The cones are placed 70 feet apart in the slalom, which is a test of maneuverability not rollover avoidance, and requires hard braking and hard steering.

"Our slalom was not designed to induce a rollover, or even test for one," said Natalie Neff, test editor in a story on the magazine's Web site, "Its aim is to evaluate handling characteristics, especially in transitions. Typically, we find the limit when we hit a cone or spin out. We didn't set out to roll the Jeep."

AutoWeek said the Liberty was the first vehicle ever to rollover in nine years it has performed the test. DaimlerChrysler said it has not had any reports of Libertys rolling over and had found the vehicle safe in its own tests. AutoWeek said an accident investigator hired by Chrysler blamed the rollover on a combination of rough pavement and aggressive driving.

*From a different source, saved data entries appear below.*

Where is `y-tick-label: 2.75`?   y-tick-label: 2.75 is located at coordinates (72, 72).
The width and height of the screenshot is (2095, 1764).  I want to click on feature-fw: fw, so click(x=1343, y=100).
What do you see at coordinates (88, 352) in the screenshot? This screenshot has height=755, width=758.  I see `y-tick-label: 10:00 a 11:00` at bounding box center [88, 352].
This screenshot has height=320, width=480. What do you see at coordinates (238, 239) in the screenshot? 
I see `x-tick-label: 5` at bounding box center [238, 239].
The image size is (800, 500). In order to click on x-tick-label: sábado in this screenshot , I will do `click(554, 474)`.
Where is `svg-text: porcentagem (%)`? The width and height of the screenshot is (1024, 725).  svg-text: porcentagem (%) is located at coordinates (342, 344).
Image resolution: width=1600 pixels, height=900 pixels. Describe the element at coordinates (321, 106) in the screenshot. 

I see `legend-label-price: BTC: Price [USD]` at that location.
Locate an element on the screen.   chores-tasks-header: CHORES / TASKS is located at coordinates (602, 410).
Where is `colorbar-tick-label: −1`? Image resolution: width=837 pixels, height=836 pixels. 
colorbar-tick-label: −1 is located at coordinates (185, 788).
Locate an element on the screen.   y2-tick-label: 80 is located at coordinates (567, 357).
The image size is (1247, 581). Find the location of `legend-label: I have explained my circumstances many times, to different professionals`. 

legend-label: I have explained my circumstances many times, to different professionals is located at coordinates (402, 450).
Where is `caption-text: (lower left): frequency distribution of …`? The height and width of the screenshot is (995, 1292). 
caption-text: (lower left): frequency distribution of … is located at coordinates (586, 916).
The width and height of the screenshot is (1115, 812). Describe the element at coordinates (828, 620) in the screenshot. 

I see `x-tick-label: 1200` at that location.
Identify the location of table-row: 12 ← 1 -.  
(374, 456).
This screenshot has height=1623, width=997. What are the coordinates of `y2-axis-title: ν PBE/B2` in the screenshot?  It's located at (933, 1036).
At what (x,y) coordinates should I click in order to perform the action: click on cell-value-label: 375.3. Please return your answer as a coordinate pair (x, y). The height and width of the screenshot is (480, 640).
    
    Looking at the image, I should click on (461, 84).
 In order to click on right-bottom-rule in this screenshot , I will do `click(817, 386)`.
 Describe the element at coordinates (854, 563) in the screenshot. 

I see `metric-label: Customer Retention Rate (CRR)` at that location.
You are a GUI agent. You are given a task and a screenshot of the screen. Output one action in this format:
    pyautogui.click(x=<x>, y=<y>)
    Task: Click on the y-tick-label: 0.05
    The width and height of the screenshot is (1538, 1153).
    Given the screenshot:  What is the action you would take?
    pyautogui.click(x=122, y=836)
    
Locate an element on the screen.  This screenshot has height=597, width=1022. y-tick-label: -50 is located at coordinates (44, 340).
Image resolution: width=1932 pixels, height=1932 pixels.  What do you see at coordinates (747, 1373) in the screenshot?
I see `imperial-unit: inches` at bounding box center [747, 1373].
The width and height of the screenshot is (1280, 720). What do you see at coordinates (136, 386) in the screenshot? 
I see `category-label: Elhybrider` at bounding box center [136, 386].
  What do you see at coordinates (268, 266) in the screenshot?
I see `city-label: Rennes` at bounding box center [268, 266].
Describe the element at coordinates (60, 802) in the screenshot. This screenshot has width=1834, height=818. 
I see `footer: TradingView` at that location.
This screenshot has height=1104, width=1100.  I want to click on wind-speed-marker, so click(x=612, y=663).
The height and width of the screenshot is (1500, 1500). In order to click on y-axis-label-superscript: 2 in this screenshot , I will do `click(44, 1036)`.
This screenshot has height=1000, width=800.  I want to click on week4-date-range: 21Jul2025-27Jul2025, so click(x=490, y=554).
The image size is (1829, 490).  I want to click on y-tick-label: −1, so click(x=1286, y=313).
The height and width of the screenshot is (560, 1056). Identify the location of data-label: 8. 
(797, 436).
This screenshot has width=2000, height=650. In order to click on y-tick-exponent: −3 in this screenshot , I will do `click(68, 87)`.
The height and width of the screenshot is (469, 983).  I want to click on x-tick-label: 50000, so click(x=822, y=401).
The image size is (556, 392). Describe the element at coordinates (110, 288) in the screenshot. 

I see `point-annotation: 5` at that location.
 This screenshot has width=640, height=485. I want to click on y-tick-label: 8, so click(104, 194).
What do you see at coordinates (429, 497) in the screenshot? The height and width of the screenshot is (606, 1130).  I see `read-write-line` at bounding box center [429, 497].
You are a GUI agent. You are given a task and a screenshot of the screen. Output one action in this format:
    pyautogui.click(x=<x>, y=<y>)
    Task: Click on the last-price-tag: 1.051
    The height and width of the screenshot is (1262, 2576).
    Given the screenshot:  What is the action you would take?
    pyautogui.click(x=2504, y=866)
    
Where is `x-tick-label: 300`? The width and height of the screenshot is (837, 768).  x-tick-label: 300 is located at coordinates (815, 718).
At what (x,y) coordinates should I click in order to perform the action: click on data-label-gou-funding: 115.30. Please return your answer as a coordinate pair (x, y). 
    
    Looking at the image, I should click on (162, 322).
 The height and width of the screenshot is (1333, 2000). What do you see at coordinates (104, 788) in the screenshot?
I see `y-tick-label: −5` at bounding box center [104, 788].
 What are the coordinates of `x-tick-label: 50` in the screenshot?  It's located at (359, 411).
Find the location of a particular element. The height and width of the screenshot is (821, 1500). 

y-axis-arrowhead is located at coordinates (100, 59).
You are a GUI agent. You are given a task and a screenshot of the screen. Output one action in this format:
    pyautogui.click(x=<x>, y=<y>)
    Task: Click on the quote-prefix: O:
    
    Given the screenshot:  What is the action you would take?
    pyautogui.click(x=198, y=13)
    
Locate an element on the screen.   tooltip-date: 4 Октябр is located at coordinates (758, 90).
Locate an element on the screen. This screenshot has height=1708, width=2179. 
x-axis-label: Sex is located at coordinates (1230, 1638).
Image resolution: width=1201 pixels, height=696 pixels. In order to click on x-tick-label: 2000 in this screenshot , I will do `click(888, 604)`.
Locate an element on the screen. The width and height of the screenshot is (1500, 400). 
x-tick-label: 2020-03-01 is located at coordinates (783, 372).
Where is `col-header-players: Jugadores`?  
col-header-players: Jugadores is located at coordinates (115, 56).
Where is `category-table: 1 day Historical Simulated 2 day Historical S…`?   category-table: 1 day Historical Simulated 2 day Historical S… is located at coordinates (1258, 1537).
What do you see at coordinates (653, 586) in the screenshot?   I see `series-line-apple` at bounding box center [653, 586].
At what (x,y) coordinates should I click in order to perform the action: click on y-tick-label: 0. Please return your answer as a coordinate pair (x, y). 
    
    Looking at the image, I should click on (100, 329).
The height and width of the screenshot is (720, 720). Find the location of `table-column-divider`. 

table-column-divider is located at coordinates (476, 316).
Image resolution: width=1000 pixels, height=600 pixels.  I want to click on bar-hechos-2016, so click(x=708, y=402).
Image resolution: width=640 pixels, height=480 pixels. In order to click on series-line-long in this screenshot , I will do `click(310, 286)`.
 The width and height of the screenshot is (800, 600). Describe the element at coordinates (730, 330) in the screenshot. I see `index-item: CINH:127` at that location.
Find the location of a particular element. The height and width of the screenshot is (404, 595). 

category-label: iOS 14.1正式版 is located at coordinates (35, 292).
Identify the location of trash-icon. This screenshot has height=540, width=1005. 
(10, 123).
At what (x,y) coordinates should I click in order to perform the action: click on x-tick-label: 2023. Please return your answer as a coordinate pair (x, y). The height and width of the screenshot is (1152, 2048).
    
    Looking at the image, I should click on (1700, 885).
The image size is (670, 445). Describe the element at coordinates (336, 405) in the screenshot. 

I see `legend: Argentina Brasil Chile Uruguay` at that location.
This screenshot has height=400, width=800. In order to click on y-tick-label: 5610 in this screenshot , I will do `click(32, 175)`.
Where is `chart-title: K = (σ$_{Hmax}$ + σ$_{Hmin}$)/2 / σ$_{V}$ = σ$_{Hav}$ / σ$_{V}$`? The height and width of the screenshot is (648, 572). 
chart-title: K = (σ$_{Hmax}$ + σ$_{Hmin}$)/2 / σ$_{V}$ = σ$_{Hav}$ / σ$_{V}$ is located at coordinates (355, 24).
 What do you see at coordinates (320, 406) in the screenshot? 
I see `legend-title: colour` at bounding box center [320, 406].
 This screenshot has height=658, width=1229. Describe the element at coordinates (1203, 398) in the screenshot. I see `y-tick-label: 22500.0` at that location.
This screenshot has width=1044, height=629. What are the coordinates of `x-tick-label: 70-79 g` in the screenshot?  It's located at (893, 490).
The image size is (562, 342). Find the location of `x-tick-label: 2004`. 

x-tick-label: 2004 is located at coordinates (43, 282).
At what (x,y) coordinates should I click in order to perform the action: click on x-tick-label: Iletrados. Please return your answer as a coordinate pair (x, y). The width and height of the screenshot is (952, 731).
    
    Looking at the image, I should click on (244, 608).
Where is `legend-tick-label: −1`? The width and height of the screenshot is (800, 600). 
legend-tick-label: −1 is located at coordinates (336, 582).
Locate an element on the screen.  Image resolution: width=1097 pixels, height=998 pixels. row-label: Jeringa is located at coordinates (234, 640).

"The incident demonstrates yet again that SUVs handle differently than do cars at the limits," said AutoWeek executive editor Kevin Wilson. "It makes us nervous to see such SUVs driven as they typically are, like normal compact cars."

The National Highway Traffic Safety Administration gave the Jeep Liberty two stars in its latest rollover resistance ratings, meaning it has a 30-to 40 percent chance of rolling in a single-car accident.

A rating of two or three stars is typical for an SUV in the government's ratings. The rollover ratings are based on a formula that uses the vehicle's center of gravity and the width of its track not on dynamic tests.

The minivan-based Pontiac Aztek 4x4 was the only SUV to earn four of a possible five stars from NHTSA.